Fantasy is my drug. The world today is so grey and sad, and fantasy is the only thing that makes me see something different and good. It can also make people more optimistic.
How could the world have evolved without fantasy? How could scientists and researchers have discovered new things without having first imagined them? People often think that photography should be related to reality, and like reality it should be as close as possible to perfection. This is not my idea of photography. I believe that photography is more than technique, it is more than having an expensive equipment. I am deeply convinced that photography (the way it means to me) is not the camera, it is the eye that stands behind the camera. My aim is to portray every single glance of the human soul and encourage people to dream and never stop believing in dreams.
I’m often asked the reason why most of my works are self-portraits. I believe that “normal” photography is about portraying an object or a subject so that it looks in harmony with the surrounding environment, this means that even though the subject of the photo is a person he/she will be treated by the photographer as an object. Self-portraiture on the other hand let the photographer keep control of his/her own representation.
Shooting a self-portrait is a provocative experience because it allows you to look at yourself through the eyes of others. To take a self-portrait (at least in my case) has nothing to do with being selfish or seek attention. You are in charge of the camera, you are in charge of yourself as a model and it is the best way to convey the message you have in your mind without having it to pass through the filter of others’ minds.
Moreover it is a very useful experience to know better your inner being and become more self-confident.
Being aware of what you are is the most difficult thing to achieve.
A self-portrait is truly an artist’s representation of self.
The most difficult thing is giving an explanation to what I create. Sometimes I have a clear image in my mind and I also link a meaning to that image, sometimes it’s like an uncontrollable impulse that makes me take my camera and shoot and only then figure out what I have done. In those cases it is very difficult to get to a conclusion, to a message and so to a title.

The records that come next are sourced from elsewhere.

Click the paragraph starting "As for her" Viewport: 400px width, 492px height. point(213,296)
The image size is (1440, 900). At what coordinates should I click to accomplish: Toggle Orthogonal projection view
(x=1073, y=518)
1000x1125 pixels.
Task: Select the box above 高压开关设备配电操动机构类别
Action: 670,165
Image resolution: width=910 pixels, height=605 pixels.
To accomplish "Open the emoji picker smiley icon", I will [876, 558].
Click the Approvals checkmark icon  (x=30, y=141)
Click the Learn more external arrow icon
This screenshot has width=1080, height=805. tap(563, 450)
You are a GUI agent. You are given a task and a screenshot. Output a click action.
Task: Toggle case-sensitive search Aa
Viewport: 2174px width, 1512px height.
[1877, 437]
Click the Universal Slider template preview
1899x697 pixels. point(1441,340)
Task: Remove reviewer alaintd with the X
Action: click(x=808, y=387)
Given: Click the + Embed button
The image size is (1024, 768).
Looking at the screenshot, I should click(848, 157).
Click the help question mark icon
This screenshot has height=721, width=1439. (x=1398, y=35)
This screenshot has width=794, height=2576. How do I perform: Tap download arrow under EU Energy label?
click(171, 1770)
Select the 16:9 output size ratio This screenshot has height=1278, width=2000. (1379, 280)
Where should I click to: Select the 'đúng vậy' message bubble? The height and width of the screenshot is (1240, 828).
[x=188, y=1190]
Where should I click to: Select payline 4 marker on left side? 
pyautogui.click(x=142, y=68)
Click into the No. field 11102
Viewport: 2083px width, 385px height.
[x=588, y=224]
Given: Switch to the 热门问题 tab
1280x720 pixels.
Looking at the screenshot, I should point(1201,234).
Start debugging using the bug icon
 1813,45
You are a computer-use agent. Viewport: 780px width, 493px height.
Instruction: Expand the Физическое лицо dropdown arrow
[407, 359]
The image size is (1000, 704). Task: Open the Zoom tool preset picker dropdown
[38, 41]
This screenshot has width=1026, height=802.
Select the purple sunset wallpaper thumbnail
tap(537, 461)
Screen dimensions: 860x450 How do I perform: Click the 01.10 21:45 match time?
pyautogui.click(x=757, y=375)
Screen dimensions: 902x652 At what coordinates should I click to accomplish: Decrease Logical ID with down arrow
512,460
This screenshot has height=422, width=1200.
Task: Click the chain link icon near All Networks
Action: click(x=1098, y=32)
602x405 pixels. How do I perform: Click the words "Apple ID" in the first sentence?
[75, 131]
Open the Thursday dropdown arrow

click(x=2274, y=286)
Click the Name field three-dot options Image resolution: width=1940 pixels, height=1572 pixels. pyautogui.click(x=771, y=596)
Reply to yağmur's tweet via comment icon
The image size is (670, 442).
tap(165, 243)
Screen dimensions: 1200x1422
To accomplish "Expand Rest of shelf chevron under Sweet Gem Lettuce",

I don’t have a specific technique, I always shoot and edit following my instinct. Sometimes inspiration comes from a book, a philosophical concept, a discourse I had with someone and sometimes it comes from dreams. Every piece of mine has a story behind it. The creation of an image takes a very long mental process: I develop the story first in my mind and then transfer that idea in reality through photography, finally I edit it in Photoshop. I know an image is finished when I see it in the same way I saw it in my mind. As concerns the post-production part, in general my basic moves are adding surreal elements, adjusting levels and curves, desaturating and coloring and adding a lot of gradient maps until I get the look I want. I behave as a painter, adding lights and shadows manually to the image, sometimes I physically paint over the image to get the painterly look.
About Chiara Fersini
My name is Chiara Fersini but I am also known as Himitsuhana. I started research in photography in 2007 after a study journey in Japan. Before that moment I considered photography just as a useful tool to document events but I never gave to a photograph an artistic importance. Then I found out that photography could be much more than a simple snapshot of reality. The discovery of great digital artists made me want to try experiment myself, made me improve steadily my skills and I began to think I could develop a personal style as well as to show the intricate world that I’ve always felt inside. My favorite field of research is the Surreal Photography.
My interest for Surrealism’s techniques and concepts meets another element which is a leitmotiv in my work: the painterly style. Before starting experimenting with photography I was a painter. So as painting has been my first love I have tried to keep it in my photos. I actually behave as a painter even when I am shooting and editing a photo in Photoshop. I look at lights and shadows and colors as if I were to paint them and that is why this painterly style is a sort of natural thing for me to achieve. Another factor that helped me a lot in developing this style is my deep love for old master painters. In particular I look at The Pre-Raphaelites group and Caravaggio.